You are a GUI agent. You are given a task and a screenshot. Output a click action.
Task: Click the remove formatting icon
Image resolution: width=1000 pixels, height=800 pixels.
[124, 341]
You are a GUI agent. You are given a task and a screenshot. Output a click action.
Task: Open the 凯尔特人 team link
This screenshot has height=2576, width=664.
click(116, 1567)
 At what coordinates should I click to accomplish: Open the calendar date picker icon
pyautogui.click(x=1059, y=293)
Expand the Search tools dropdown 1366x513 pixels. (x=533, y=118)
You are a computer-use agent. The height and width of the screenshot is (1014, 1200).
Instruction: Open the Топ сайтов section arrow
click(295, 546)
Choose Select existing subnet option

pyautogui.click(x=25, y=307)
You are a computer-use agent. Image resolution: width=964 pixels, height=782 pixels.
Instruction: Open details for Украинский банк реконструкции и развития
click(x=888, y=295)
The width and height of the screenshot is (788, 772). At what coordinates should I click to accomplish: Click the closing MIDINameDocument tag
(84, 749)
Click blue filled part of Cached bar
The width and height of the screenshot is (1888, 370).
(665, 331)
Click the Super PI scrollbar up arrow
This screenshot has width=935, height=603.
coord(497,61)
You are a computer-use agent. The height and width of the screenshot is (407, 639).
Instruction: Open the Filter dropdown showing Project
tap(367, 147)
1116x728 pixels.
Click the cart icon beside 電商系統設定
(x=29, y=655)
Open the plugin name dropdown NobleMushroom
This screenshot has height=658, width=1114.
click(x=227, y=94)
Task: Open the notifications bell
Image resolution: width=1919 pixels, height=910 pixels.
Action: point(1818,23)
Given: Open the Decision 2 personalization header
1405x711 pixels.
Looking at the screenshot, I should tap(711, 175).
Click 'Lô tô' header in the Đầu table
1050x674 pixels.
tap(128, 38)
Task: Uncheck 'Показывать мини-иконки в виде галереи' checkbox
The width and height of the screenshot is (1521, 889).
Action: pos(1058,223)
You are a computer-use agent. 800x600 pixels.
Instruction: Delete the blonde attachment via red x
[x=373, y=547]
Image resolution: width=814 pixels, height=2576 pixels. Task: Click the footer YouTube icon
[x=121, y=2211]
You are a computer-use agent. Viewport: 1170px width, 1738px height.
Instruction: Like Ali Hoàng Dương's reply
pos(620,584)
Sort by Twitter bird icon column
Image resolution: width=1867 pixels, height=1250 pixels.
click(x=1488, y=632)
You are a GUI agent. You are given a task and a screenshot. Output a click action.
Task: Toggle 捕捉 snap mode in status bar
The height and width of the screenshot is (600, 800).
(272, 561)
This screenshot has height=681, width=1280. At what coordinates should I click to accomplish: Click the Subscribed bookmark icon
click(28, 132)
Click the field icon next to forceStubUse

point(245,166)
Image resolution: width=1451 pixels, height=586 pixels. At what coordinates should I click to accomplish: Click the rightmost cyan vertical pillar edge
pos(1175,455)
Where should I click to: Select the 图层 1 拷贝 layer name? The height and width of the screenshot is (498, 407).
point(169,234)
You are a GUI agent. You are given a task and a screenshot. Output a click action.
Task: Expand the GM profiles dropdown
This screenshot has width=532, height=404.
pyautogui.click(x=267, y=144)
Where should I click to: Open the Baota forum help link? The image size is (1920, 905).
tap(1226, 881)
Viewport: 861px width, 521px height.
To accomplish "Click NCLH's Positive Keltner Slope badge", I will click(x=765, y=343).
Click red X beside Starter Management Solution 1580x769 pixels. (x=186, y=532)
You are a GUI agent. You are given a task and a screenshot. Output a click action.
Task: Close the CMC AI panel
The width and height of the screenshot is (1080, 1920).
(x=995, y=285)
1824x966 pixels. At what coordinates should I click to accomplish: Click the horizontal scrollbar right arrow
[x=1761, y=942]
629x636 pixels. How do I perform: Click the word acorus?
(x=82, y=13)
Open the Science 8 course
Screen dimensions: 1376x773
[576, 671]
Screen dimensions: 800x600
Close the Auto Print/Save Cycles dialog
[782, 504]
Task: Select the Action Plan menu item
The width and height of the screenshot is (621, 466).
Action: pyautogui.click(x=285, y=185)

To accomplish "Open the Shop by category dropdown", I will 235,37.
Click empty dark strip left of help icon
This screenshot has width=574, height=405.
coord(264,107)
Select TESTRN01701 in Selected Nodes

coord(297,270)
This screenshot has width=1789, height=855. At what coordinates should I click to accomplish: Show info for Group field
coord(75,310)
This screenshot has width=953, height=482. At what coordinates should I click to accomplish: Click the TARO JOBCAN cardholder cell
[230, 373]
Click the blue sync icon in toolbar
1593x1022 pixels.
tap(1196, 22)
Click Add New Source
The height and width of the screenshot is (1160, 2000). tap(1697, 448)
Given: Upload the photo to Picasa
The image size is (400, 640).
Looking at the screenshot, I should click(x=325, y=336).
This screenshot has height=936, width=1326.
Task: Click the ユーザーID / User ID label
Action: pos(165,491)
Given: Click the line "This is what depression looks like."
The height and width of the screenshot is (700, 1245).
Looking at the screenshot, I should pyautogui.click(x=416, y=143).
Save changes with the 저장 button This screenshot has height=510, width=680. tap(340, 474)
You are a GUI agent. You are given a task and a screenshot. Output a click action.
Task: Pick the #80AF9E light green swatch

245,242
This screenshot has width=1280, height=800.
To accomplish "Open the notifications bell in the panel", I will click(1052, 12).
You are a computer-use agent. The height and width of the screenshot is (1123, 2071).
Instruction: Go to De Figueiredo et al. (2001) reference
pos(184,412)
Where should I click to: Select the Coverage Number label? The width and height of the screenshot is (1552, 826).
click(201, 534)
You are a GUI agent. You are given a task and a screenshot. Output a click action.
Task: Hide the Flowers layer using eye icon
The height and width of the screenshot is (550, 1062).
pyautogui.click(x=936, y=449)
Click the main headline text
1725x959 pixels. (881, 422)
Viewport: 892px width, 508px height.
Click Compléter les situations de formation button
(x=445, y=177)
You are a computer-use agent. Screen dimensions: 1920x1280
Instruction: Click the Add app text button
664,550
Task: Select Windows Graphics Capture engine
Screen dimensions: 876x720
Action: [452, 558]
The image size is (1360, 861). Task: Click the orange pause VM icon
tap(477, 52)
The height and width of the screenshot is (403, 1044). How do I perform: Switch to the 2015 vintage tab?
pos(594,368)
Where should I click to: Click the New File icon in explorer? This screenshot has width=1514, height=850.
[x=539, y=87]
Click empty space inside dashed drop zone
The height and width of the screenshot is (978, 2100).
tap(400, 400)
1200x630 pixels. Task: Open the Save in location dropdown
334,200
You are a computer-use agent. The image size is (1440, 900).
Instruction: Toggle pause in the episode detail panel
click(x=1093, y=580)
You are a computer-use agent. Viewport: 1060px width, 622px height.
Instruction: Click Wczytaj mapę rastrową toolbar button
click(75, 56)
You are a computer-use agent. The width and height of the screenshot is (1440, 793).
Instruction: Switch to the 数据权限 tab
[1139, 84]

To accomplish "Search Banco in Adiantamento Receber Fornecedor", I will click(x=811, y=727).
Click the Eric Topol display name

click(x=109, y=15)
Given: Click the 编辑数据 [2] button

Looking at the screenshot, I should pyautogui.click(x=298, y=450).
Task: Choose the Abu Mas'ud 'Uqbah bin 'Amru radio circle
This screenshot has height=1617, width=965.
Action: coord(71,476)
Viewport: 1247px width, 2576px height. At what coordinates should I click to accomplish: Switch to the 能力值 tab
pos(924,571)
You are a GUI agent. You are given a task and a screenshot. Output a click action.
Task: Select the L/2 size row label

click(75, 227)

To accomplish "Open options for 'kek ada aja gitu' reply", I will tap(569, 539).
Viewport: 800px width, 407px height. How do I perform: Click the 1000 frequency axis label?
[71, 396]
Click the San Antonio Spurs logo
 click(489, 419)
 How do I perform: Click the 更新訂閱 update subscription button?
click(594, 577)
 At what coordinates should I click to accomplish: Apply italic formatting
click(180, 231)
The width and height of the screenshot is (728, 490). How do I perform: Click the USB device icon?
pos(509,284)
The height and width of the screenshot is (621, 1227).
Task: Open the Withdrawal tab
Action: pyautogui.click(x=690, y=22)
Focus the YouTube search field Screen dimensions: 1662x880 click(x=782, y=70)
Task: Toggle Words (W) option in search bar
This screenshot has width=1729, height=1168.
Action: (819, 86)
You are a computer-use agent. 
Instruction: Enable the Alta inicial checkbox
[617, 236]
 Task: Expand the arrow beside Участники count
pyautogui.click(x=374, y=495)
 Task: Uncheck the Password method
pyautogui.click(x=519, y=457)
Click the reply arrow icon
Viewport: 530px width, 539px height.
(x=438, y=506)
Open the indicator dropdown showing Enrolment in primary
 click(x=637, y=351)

######

# [Required action]
Report how many lines of the listing carry the word "blue", and add nothing.

# [Task output]
2